[Records shown]
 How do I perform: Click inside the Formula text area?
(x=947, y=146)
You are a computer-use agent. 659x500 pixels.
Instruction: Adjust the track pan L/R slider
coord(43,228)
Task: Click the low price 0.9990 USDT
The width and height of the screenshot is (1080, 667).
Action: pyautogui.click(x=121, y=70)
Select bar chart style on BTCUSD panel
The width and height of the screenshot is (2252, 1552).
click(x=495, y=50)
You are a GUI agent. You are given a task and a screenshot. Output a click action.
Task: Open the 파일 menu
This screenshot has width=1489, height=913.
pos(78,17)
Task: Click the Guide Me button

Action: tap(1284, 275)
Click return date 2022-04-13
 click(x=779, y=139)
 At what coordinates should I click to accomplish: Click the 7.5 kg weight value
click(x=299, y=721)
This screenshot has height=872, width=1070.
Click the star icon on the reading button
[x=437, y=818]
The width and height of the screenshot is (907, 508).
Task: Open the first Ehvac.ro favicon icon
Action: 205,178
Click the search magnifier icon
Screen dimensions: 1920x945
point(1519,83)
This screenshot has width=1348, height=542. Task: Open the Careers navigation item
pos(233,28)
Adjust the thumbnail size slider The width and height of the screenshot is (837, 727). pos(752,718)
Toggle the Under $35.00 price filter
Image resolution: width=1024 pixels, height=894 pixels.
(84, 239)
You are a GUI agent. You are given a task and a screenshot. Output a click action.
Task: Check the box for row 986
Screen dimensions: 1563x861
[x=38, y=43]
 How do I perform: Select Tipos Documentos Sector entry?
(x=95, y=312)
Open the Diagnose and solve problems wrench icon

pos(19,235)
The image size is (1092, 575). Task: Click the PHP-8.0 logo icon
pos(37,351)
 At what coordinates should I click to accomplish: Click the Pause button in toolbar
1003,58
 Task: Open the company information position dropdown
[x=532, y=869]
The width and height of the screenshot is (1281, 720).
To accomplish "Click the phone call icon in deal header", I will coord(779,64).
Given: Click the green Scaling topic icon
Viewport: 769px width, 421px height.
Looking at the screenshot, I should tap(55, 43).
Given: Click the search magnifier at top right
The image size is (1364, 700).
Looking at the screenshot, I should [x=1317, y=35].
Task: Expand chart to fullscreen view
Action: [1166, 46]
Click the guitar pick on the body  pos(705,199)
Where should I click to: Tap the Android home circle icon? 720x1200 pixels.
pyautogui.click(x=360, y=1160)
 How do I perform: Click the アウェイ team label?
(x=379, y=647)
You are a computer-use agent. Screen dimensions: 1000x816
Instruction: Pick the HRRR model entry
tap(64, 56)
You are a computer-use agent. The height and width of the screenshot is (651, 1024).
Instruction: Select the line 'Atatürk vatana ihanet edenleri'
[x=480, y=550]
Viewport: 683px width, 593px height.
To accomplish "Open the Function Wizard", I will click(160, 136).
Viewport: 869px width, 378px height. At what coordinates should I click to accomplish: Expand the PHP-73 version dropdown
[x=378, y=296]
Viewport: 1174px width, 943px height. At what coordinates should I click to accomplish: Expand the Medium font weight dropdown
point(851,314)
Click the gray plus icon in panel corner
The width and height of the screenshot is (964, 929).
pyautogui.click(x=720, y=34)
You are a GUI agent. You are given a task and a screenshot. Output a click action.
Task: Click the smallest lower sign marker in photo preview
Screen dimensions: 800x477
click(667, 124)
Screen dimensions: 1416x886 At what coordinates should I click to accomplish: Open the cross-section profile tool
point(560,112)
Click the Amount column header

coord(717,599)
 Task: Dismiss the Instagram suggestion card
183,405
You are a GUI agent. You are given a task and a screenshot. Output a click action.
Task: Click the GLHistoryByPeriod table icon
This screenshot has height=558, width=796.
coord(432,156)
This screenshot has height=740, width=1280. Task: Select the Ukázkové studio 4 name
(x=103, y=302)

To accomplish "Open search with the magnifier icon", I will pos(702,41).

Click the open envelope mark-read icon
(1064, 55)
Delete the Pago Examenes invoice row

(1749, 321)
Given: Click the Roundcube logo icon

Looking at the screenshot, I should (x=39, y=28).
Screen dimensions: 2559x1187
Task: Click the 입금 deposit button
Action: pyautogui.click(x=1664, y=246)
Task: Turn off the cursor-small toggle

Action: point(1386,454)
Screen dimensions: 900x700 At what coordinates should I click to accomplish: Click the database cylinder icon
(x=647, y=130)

[Exercise brief] Whatever appears in the data above must be copied word for word.

[Answer]
 How do I perform: Click inside the Formula text area?
(x=947, y=146)
You are a computer-use agent. 659x500 pixels.
Instruction: Adjust the track pan L/R slider
coord(43,228)
Task: Click the low price 0.9990 USDT
The width and height of the screenshot is (1080, 667).
Action: pyautogui.click(x=121, y=70)
Select bar chart style on BTCUSD panel
The width and height of the screenshot is (2252, 1552).
click(x=495, y=50)
You are a GUI agent. You are given a task and a screenshot. Output a click action.
Task: Open the 파일 menu
This screenshot has width=1489, height=913.
pos(78,17)
Task: Click the Guide Me button

Action: tap(1284, 275)
Click return date 2022-04-13
 click(x=779, y=139)
 At what coordinates should I click to accomplish: Click the 7.5 kg weight value
click(x=299, y=721)
This screenshot has height=872, width=1070.
Click the star icon on the reading button
[x=437, y=818]
The width and height of the screenshot is (907, 508).
Task: Open the first Ehvac.ro favicon icon
Action: 205,178
Click the search magnifier icon
Screen dimensions: 1920x945
point(1519,83)
This screenshot has width=1348, height=542. Task: Open the Careers navigation item
pos(233,28)
Adjust the thumbnail size slider The width and height of the screenshot is (837, 727). pos(752,718)
Toggle the Under $35.00 price filter
Image resolution: width=1024 pixels, height=894 pixels.
(84, 239)
You are a GUI agent. You are given a task and a screenshot. Output a click action.
Task: Check the box for row 986
Screen dimensions: 1563x861
[x=38, y=43]
 How do I perform: Select Tipos Documentos Sector entry?
(x=95, y=312)
Open the Diagnose and solve problems wrench icon

pos(19,235)
The image size is (1092, 575). Task: Click the PHP-8.0 logo icon
pos(37,351)
 At what coordinates should I click to accomplish: Click the Pause button in toolbar
1003,58
 Task: Open the company information position dropdown
[x=532, y=869]
The width and height of the screenshot is (1281, 720).
To accomplish "Click the phone call icon in deal header", I will coord(779,64).
Given: Click the green Scaling topic icon
Viewport: 769px width, 421px height.
Looking at the screenshot, I should tap(55, 43).
Given: Click the search magnifier at top right
The image size is (1364, 700).
Looking at the screenshot, I should [x=1317, y=35].
Task: Expand chart to fullscreen view
Action: [1166, 46]
Click the guitar pick on the body  pos(705,199)
Where should I click to: Tap the Android home circle icon? 720x1200 pixels.
pyautogui.click(x=360, y=1160)
 How do I perform: Click the アウェイ team label?
(x=379, y=647)
You are a computer-use agent. Screen dimensions: 1000x816
Instruction: Pick the HRRR model entry
tap(64, 56)
You are a computer-use agent. The height and width of the screenshot is (651, 1024).
Instruction: Select the line 'Atatürk vatana ihanet edenleri'
[x=480, y=550]
Viewport: 683px width, 593px height.
To accomplish "Open the Function Wizard", I will click(160, 136).
Viewport: 869px width, 378px height. At what coordinates should I click to accomplish: Expand the PHP-73 version dropdown
[x=378, y=296]
Viewport: 1174px width, 943px height. At what coordinates should I click to accomplish: Expand the Medium font weight dropdown
point(851,314)
Click the gray plus icon in panel corner
The width and height of the screenshot is (964, 929).
pyautogui.click(x=720, y=34)
You are a GUI agent. You are given a task and a screenshot. Output a click action.
Task: Click the smallest lower sign marker in photo preview
Screen dimensions: 800x477
click(667, 124)
Screen dimensions: 1416x886 At what coordinates should I click to accomplish: Open the cross-section profile tool
point(560,112)
Click the Amount column header

coord(717,599)
 Task: Dismiss the Instagram suggestion card
183,405
You are a GUI agent. You are given a task and a screenshot. Output a click action.
Task: Click the GLHistoryByPeriod table icon
This screenshot has height=558, width=796.
coord(432,156)
This screenshot has height=740, width=1280. Task: Select the Ukázkové studio 4 name
(x=103, y=302)

To accomplish "Open search with the magnifier icon", I will pos(702,41).

Click the open envelope mark-read icon
(1064, 55)
Delete the Pago Examenes invoice row

(1749, 321)
Given: Click the Roundcube logo icon

Looking at the screenshot, I should (x=39, y=28).
Screen dimensions: 2559x1187
Task: Click the 입금 deposit button
Action: pyautogui.click(x=1664, y=246)
Task: Turn off the cursor-small toggle

Action: point(1386,454)
Screen dimensions: 900x700 At what coordinates should I click to accomplish: Click the database cylinder icon
(x=647, y=130)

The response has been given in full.